Compared with the traditional export coefficient model, the contribution rates of NPS pollution load in each administrative district have no obvious change. Taking the year of 2008 as an example, Fig. 11 shows that the largest contribution rates of TN and TP pollution in the Yanhe River watershed both appeared in the Baota district; the TN and TP contribution rates in this area were 36.26 and 39.26 %, respectively. The contribution rates of NPS TN pollution load in descending order were as follows: Baota district (36.26 %), Ansai county (24.69 %), Zhidan county (21.88 %), and Yanchang county (17.17 %). Furthermore, the contribution rates of NPS TP pollution load were as follows: Baota district (39.26 %), Ansai county (23.5 %), Zhidan county (20.38 %), and Yanchang county (16.85 %).

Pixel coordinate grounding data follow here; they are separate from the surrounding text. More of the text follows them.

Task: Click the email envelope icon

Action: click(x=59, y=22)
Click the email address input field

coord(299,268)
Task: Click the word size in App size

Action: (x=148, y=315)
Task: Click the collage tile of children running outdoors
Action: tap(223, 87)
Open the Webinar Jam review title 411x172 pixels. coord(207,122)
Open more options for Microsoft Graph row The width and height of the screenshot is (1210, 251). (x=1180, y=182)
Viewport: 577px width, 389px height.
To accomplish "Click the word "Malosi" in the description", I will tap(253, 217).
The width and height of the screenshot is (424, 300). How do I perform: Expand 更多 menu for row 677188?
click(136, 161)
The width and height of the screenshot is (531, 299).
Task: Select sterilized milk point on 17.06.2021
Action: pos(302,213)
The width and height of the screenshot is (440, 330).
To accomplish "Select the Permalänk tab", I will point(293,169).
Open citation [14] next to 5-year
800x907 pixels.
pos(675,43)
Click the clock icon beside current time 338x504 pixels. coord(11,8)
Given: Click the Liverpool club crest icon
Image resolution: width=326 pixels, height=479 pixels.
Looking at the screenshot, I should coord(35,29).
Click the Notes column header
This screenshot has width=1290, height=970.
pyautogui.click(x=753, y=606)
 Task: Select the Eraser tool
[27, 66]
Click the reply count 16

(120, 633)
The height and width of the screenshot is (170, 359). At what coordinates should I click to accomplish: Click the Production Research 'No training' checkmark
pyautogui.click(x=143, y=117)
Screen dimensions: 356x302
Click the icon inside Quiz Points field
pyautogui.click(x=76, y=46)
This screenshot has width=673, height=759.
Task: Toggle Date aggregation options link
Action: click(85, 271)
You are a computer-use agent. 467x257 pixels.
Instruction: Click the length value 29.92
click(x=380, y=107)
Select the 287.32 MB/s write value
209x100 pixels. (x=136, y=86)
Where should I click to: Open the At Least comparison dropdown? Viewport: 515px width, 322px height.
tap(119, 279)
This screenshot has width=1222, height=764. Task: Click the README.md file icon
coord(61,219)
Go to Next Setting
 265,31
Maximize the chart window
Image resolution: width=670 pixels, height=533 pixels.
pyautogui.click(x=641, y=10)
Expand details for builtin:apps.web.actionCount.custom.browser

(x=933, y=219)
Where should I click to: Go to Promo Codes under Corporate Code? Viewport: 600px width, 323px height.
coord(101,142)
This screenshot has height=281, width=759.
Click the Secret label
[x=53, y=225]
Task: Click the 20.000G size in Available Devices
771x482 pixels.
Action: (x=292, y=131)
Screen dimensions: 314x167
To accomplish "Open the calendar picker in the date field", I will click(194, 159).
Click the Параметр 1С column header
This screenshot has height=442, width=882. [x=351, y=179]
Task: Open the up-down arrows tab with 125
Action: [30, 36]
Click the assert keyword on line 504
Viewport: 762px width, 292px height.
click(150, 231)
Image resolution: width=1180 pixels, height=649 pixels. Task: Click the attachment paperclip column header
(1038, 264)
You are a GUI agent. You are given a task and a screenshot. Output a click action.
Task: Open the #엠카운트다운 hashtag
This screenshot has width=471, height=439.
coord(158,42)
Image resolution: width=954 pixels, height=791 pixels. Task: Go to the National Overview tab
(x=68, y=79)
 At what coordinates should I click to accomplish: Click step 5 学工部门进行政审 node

These data indicate that (1) TN and TP pollution are mainly from the Baota district; other three counties also play an important role in the pollution contribution; (2) the contribution rate of NPS load in each administrative district is not only correlated to the distribution of different land use types but also associated with the number of population and the amount of livestock and poultry breeding within the Yanhe River watershed.

Fig. 11
figure 11

TN and TP contribution rates of each county in the Yanhe River watershed

Conclusions

In this study, the modified export coefficient method was proposed to simulate and evaluate NPS TN and TP pollution load caused by soil and water loss in the Yanhe River watershed of loess hilly and gully area, Chinese Loess Plateau. Based on the results of the study, the following major conclusions were drawn:

  1. 1.

    Annual changes of NPS TN and TP load from 1999 to 2008 in the Yanhe River watershed have slight fluctuations under the traditional export coefficient method; annual changes of NPS TN and TP pollution load have closely linear correlation with annual rainfall erosivity under the modified export coefficient method. Therefore, after considering the rainfall erosivity factor, the annual differences of NPS load become obvious; this is more in line with the general law of NPS pollution formation in a watershed; it can reflect the annual variability of NPS pollution more accurately.

  2. 2.

    Under the traditional and modified conditions, annual changes of TN and TP emission intensity in four counties or districts took on the similar trends from 1999 to 2008. Under the traditional and modified methods, the maximum changes of nitrogen emission intensity are both Zhidan county, nitrogen emissions reduced by 5526.8 and 6468.57 t, respectively; the minimum change is Ansai county and Baota district; nitrogen emissions increased by 15.88 and 9.61 t, respectively; the maximum change of phosphorus emission intensity are both Zhidan county; phosphorus emissions decreased by 223.7 and 256.16 t; the minimum change is Ansai county and Baota district; phosphorus emissions decreased by 2.8 and 14.88 t, respectively; the results indicate that the load emission intensity not only has great relationship with rainfall intensity but also with the regional distribution of land use and other pollution sources.

  3. 3.

    The output structure, source composition, and contribution rate of NPS pollution load under the modified method are basically the same with the traditional method. For the output structure, the pollutions from land use and rural life are the main sources of NPS TN and TP pollution in the Yan River watershed, where the average nitrogen output is about 66.5 and 17.1 %, and the average phosphorus output is about 53.8 and 32.7 %. For the source composition, the maximum output of nitrogen load is farmland; it accounts for 59 %; the maximum output of phosphorus load is rural life; it accounts for 38.1 %. For the contribution rate, the TN and TP load in Baota district are both the biggest; the contribution rates of TN and TP load are 36.26 and 39.26 %, respectively.